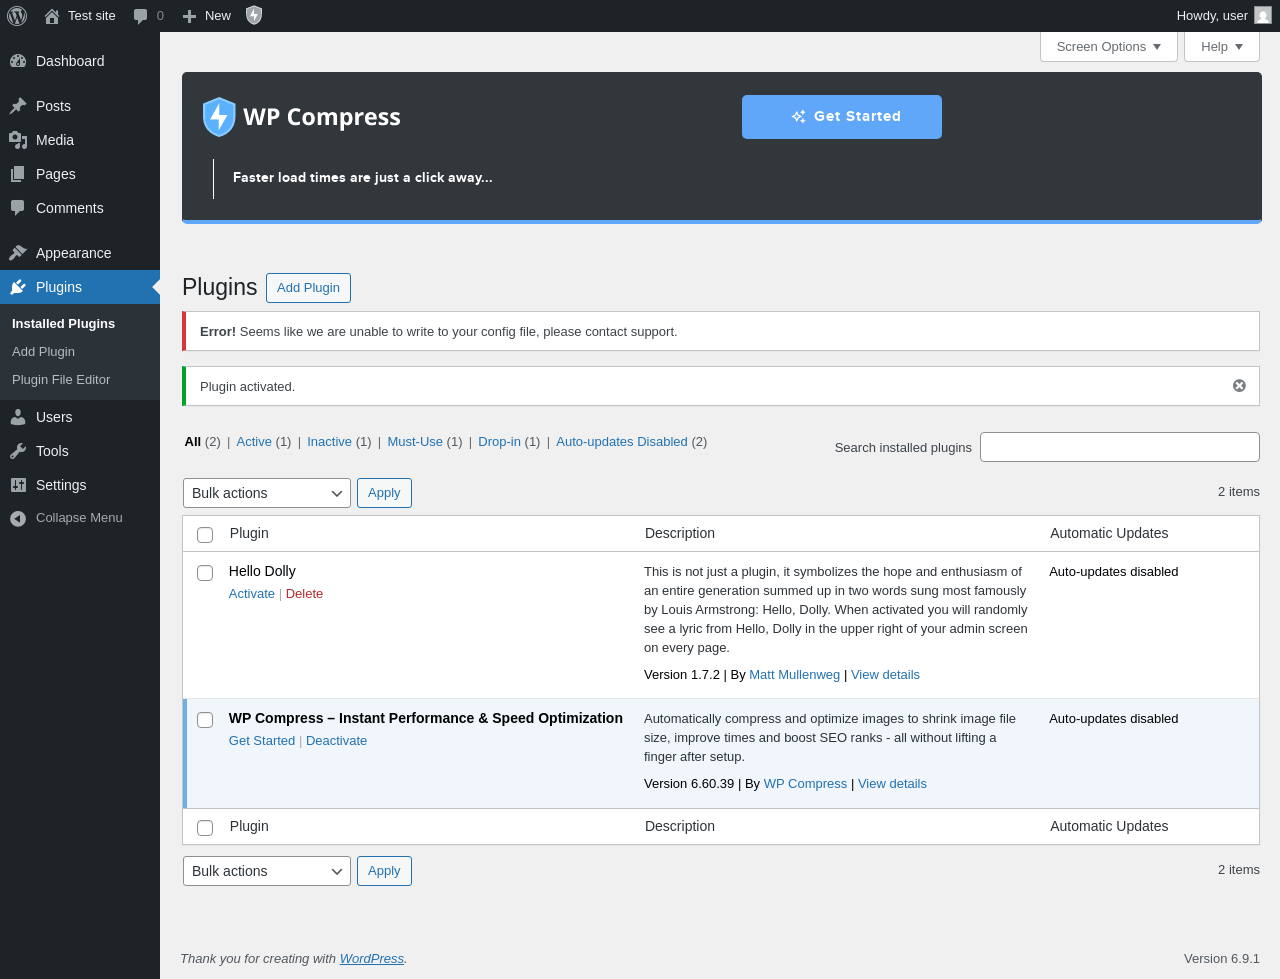Click the blue Get Started banner button
The image size is (1280, 979).
coord(842,117)
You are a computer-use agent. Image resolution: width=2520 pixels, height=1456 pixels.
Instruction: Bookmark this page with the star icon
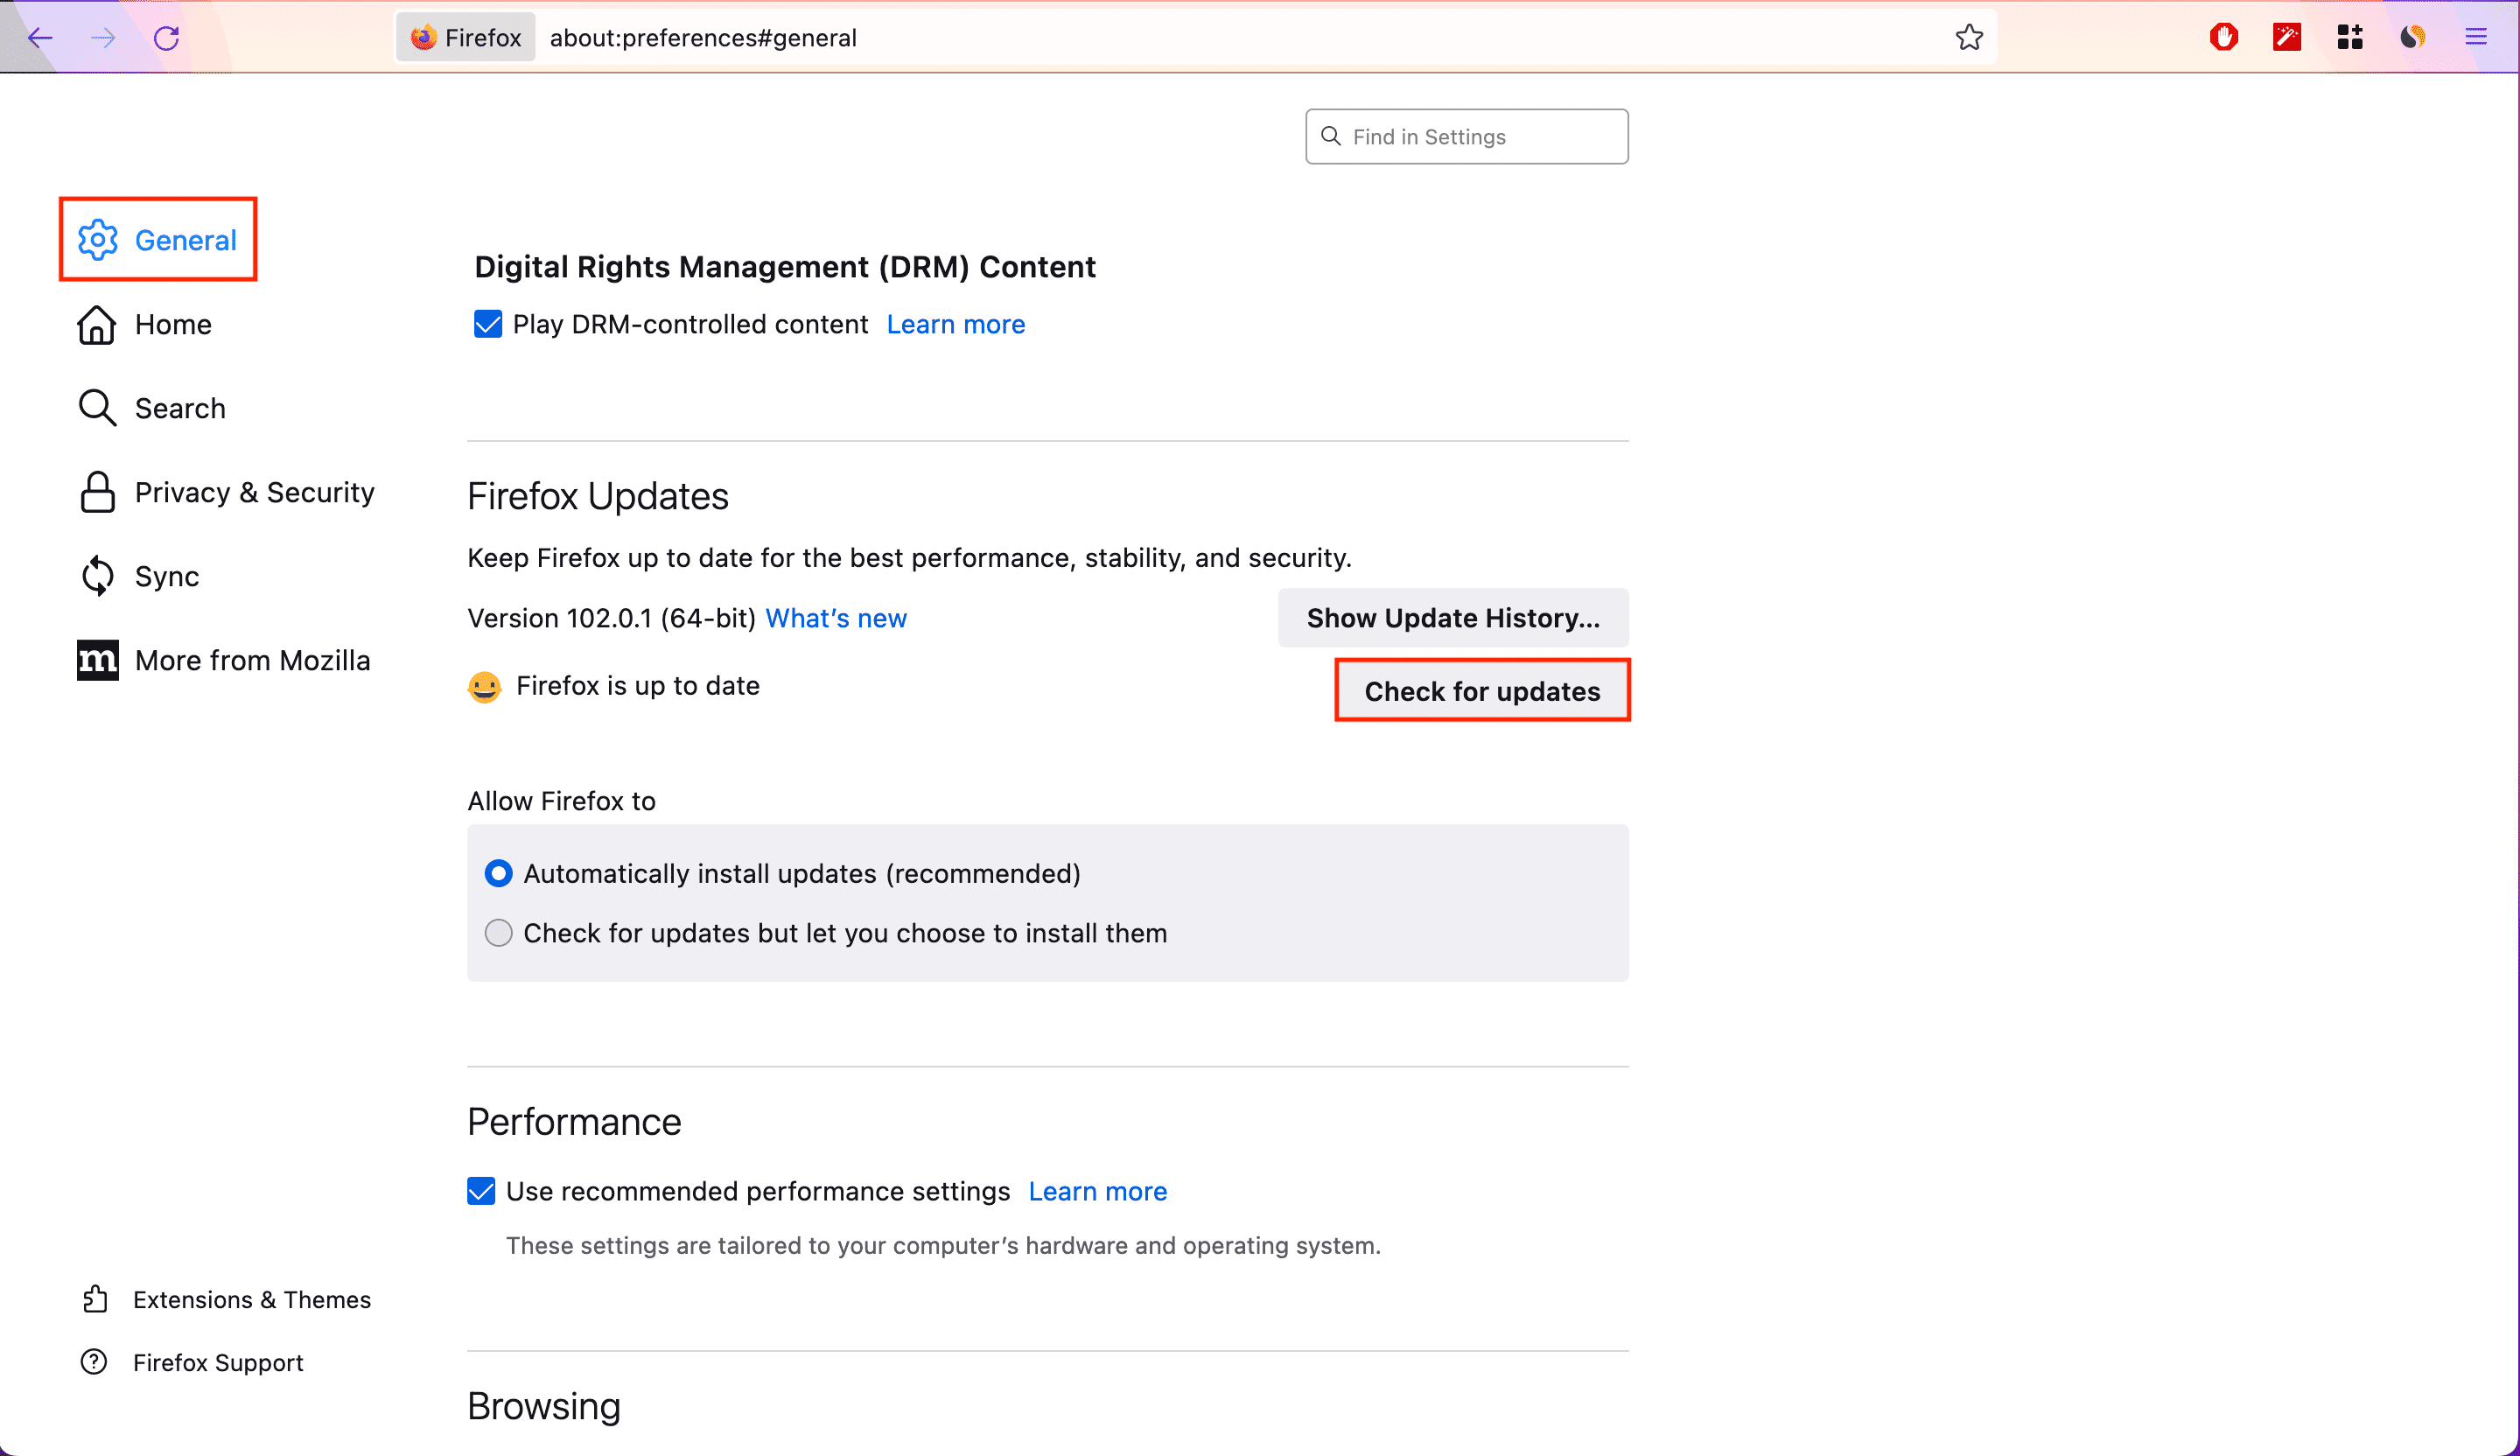point(1969,37)
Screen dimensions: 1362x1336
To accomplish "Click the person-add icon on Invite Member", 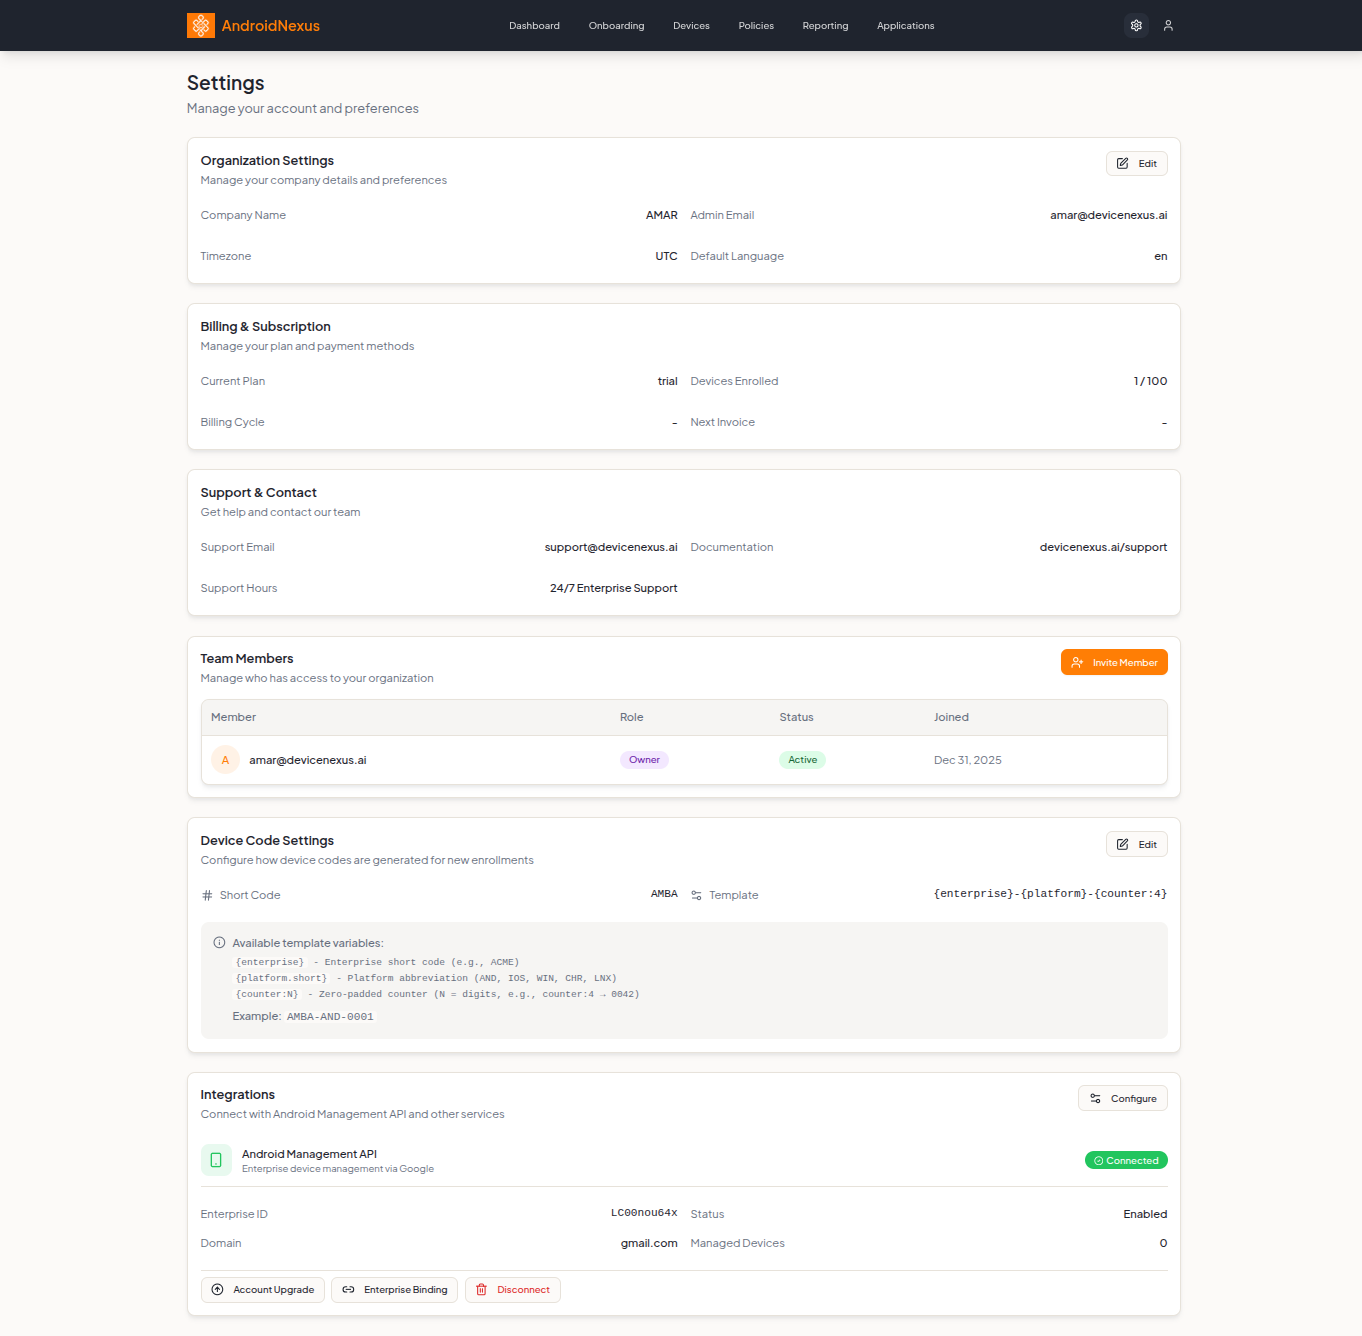I will click(1077, 662).
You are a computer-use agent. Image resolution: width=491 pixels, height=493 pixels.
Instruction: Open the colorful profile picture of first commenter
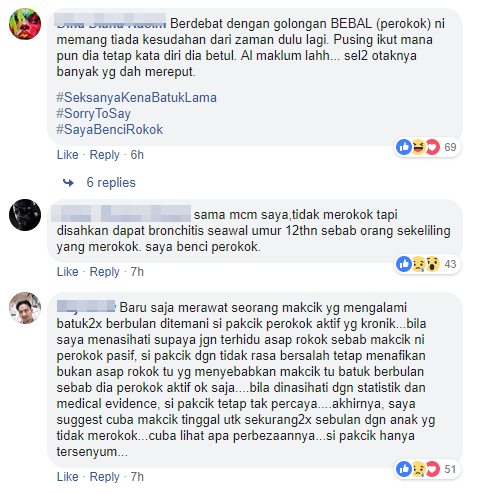[25, 24]
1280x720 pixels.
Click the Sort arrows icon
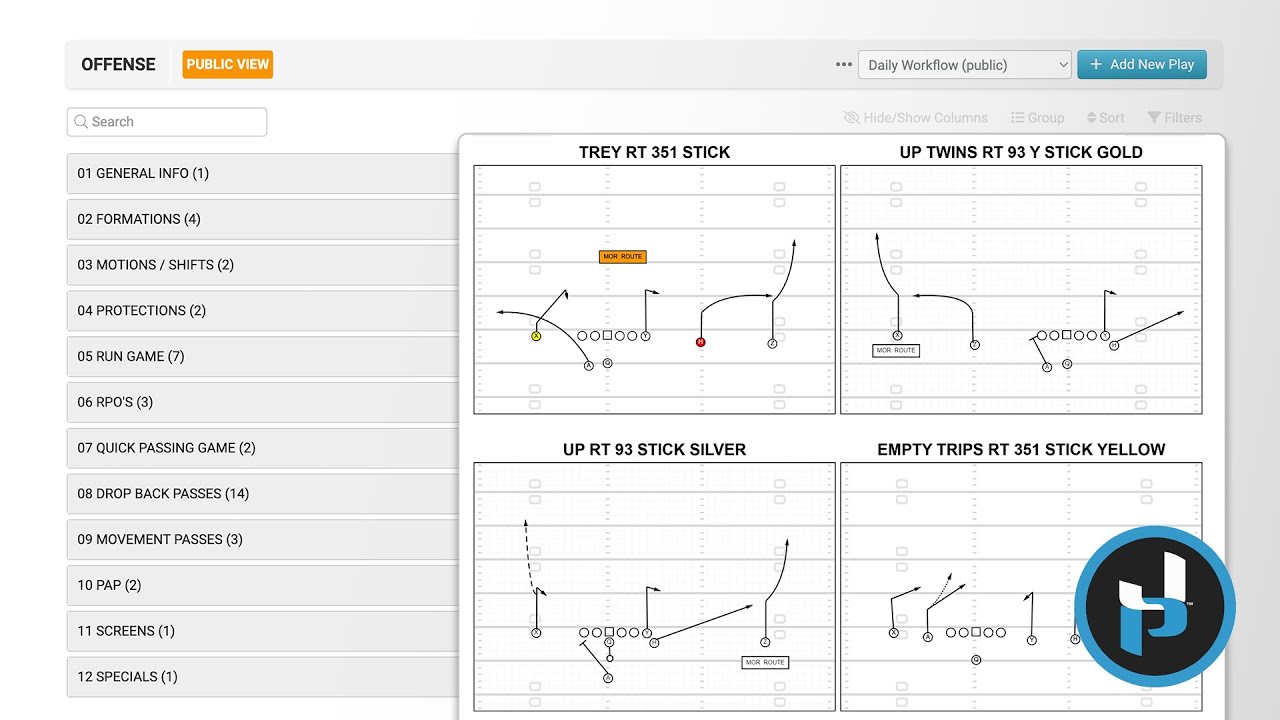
━━━━━━━━━━━━━━━━━━━━
Working from the records above, reproduce exactly the lines from the one with "You are a computer-use agent. Image resolution: width=491" through the last line, without the pictures.

You are a computer-use agent. Image resolution: width=491 pixels, height=493 pixels.
Instruction: Open the colorful profile picture of first commenter
[25, 24]
1280x720 pixels.
Click the Sort arrows icon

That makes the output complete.